Reflection of importance of postpartum depression
It is significant for the health care sector to understand the severity of the illness. The major drawback being that fact that the signs of depression are often neglected in new mothers as major signs like loss of sleep and appetite, mood changes and anhedonia are correlated to normal endeavors of motherhood (Werner et al., 2015, pp. 41-60). There is high chance of women being undiagnosed for major part of her illness. Additionally, new mothers have been seen to turn deaf and mute to these signs in order to meet the family and societal expectations of child care (Werner et al., 2015, pp. 41-60). The mother tends to ignore how she feels or thinks, in order to cater to child’s and family needs. Undiagnosed mothers are a threat to themselves and the child. It is both detrimental to health of the mother and the child. It undermines the attachment of mother to child and vice versa, impairing the long-term development of the child (Werner et al., 2015, pp. 41-60).
The topic is of great concern as child care requiring exquisite care from mother namely; breastfeeding. It has both health and psychological benefits for both mother and infants. Certain mothers prescribed with antidepressants may not adhere to treatment due to fear of possible side effects of the drug on breastfeeding (Bobo & Yawn, 2014, pp. 835-844). Lack of knowledge abstain the clients in adhering to treatment leading to poor prognosis. It is imperative for nurses to make clients understand that only certain drugs have been seen to get passed on from mother to child through breastfeeding (Bobo & Yawn, 2014, pp. 835-844).
Since, post-partum depression not only affects the mother-child relationship but is also a threat to family dynamics. Thus, it is important for the health care sector to make the treatment and therapies family focused. Disturbed family dynamics often create place for mental illness among other family members.
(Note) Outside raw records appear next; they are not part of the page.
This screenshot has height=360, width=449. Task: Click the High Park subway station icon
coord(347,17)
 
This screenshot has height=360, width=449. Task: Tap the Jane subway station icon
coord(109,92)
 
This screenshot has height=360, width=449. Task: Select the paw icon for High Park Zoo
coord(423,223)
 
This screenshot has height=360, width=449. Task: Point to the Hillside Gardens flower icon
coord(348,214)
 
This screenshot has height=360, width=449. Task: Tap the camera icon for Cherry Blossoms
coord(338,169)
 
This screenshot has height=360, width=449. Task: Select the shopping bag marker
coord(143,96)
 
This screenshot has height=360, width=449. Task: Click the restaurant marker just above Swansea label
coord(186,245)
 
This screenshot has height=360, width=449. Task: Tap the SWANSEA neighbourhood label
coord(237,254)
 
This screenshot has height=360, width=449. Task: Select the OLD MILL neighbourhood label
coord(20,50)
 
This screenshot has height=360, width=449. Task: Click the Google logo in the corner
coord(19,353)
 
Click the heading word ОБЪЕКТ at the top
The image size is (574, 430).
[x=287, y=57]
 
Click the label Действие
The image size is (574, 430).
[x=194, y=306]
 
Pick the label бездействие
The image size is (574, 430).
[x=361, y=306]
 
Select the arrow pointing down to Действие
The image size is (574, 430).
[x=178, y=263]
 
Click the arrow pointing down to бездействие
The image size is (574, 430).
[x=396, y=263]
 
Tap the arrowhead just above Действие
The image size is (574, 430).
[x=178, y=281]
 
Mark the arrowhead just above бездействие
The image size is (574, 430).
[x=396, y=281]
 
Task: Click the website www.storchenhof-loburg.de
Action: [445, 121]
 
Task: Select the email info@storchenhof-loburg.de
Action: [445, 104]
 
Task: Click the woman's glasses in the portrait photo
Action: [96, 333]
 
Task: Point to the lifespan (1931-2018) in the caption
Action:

The child growing in such ruinous environment is prone to physical and psychological issues, thus affecting growth and development. This is a concern not only for the family but country as a whole (Bobo & Yawn, 2014, pp. 835-844).
Postpartum depression accounts for a major population in Canadian women. It is a non-psychotic illness yet can induce major negative changes in lives of mother, child and the family. It is important to be able differentiate between symptoms of PPD and normal child birth fluctuations. The mothers must reach out for treatment in order to be holistically healthy and ensure optimal growing grounds for the child. Early diagnosis and treatment remain the cornerstone for limiting the incidence. A combination of pharmacological and psychotherapeutic approaches can ensure optimal patient outcomes and wellbeing of child and family. Appropriate and focused nursing care is most significant in managing women with PPD. Lastly, the essay discusses the significance of detailing the topic in health care to reduce the incidence in Canada and globally.
For future implications, it is important to engage family in patient management in PPD. The effect of patient literacy on patient outcomes in PPD must be studied. The role of nurse needs expansion and extension in prevention and management of PPD patients.